◆ Given entries:
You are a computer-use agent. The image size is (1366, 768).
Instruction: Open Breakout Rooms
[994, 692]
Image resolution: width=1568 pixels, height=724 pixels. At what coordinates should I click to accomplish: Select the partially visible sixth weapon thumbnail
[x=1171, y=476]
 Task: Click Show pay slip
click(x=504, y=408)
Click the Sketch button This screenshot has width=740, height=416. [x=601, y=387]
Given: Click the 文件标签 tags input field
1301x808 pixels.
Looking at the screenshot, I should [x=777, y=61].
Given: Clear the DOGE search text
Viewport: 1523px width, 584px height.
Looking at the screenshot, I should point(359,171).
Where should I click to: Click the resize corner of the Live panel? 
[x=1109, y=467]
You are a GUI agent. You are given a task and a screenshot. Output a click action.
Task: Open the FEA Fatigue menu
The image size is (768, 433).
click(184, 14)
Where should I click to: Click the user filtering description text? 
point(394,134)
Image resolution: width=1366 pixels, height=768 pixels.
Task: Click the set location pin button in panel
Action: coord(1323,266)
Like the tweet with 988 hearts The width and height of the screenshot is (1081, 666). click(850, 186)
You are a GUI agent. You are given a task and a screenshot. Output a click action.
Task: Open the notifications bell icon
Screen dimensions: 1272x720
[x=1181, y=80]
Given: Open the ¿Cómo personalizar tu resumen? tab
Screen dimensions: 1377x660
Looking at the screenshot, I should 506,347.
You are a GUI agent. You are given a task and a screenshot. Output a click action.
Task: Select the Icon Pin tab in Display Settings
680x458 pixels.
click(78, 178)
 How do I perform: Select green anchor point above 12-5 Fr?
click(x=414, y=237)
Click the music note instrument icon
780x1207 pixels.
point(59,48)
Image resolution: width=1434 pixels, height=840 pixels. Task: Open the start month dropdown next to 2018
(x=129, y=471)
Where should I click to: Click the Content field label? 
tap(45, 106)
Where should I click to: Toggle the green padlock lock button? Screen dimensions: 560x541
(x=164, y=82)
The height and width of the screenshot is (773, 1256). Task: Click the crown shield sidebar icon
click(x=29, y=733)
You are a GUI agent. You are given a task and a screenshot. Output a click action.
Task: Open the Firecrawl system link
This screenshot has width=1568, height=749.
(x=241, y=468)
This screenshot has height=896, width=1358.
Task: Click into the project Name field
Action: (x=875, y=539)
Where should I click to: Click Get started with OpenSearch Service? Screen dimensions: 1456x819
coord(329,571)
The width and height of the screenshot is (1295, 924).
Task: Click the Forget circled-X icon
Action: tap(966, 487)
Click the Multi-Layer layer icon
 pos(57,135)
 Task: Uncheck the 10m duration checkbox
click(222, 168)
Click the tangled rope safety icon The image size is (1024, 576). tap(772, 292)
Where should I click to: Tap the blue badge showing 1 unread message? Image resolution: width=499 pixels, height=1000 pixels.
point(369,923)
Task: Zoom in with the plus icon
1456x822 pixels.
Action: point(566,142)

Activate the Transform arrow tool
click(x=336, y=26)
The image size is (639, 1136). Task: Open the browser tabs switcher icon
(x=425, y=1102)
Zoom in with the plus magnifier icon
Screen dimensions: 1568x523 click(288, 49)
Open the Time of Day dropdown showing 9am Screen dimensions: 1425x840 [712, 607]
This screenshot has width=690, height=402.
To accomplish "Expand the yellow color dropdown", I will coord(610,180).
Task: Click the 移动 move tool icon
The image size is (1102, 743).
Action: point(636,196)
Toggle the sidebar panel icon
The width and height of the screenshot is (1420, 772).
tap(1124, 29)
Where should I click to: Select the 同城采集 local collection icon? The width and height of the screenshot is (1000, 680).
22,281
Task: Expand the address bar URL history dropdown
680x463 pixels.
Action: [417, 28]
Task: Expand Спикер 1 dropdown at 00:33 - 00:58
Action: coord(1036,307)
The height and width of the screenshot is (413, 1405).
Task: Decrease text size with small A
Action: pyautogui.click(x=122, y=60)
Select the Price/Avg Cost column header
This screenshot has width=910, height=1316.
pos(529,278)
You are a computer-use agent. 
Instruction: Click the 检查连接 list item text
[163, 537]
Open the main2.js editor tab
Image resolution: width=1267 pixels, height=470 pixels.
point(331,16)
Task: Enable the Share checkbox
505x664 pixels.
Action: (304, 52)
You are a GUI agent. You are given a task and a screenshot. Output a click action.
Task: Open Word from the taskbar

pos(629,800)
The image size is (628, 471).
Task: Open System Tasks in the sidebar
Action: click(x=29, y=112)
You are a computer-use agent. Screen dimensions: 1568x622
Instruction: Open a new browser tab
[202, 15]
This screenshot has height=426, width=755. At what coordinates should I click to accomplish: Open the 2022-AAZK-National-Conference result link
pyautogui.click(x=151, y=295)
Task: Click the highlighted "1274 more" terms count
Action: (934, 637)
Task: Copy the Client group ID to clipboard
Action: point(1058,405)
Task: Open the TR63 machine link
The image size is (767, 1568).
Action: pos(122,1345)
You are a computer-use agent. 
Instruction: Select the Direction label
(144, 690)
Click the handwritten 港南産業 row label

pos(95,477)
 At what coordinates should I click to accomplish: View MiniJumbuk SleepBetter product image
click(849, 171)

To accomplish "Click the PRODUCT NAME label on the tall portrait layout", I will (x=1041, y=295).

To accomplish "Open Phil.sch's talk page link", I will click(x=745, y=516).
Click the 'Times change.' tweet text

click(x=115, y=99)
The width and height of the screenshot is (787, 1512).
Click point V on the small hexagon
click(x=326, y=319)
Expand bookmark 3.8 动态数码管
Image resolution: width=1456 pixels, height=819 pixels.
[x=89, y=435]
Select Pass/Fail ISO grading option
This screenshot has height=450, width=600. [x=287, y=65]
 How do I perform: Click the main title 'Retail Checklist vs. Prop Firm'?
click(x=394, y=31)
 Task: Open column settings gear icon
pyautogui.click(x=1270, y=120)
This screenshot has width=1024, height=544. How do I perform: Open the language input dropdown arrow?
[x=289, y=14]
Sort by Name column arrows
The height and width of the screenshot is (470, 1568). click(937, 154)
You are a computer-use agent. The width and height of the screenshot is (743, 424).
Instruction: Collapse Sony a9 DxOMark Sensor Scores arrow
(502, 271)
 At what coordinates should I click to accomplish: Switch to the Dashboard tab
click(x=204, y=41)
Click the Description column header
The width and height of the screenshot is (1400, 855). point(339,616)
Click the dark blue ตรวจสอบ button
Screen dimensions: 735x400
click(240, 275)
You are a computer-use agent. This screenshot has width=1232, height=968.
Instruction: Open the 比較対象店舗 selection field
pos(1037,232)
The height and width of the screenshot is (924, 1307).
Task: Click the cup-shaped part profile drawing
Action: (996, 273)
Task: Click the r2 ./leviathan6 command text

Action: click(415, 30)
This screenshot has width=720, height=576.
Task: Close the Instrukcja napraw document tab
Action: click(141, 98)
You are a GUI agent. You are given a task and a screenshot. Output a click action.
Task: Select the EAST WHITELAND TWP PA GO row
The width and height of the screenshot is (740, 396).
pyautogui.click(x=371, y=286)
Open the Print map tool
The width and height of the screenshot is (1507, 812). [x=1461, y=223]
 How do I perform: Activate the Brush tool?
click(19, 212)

◆ Problem to solve: Report each line in the listing above that contains the word "checkbox", copying every such line in full.

◆ Worked solution:
 Task: Uncheck the 10m duration checkbox
Task: Enable the Share checkbox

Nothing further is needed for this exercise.